Overall, these studies indicate that Ligand FEP+ is a reliable method to predict the relative binding free energy of a pair of congeneric ligands towards a target. This is particularly helpful for medicinal chemists who make everyday decisions to modify an active compound for improvement in other properties. For example, a lead compound with excellent enzymatic and cellular activity may suffer from poor solubility, clearance, or any other pharmacokinetic property. The medicinal chemist then has to modify the active compound while retaining the target engagement. The Ligand FEP+ method is helpful in such scenarios, at least qualitatively, to predict the effect of a transformation of a ligand on the target engagement.

It is noteworthy that in this work, we used the academic license from Desmond Research for Ligand FEP+, which does not include some features, like changing the number of lambda windows. The commercial version with all features included may provide more robust results.
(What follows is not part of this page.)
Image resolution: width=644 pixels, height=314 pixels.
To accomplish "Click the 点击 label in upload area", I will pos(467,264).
Also, the applicability of a computational method is highly dependent on the quality of the starting structures. In this work, all simulations were based on high-quality crystal structures, and only protein systems with fully resolved binding sites were included. Structures with missing residues or disordered loops proximal to the ligand pocket were modelled using the Swiss-Model Expasy web server during curation, as preliminary trials showed that such gaps often led to qualitatively incorrect ΔΔG predictions due to altered local dynamics.
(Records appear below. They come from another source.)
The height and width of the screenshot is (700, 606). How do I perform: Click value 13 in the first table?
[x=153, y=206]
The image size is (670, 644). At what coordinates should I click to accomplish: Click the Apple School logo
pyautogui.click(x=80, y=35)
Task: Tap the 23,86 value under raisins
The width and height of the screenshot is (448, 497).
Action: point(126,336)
3.3 Convergence analysis and comparison with molecular docking

To ensure the robustness of the computed free energy values, two key convergence analyses were performed. First, we explored the overlap of work distributions between neighboring windows. To evaluate the reliability of the computed free energy values, we analyzed the overlap of work distributions between neighboring λ-windows for different ligand transformations. The analysis of work distribution overlap across different ligand transformations highlights key factors affecting free energy convergence in FEP+ simulations. Ligand transformations occurring in regions of the molecules with no solvent exposure resulted in better work distribution overlap, especially for smaller structural changes. These transformations, involving only minor structural adjustments, allowed smooth transitions between λ-states. In contrast, transformations in solvent-exposed areas, particularly those involving significant modifications, tend to show poor overlap, likely due to increased flexibility and solvent interactions. Changes at the pocket orifice show mixed results, depending on the nature and extent of the alteration. Representative figures for good and poor overlaps are illustrated in Fig. S1 and S2. Overall, these observations suggest that ligand transformations within the binding pocket yield more reliable free energy estimates, while larger modifications in solvent-exposed regions may require additional sampling to improve accuracy.

Next, we looked at the overall free energy difference (ΔG) as a function of time. The evolution of free energy differences over time was examined to confirm whether the system had reached convergence. Fig. S3 illustrates that the computed ΔG values stabilized after approximately 4 ns, indicating that sampling was sufficient for most ligand transformations. However, minor fluctuations in the final 1 ns were observed for certain ligands, likely due to residual sampling errors.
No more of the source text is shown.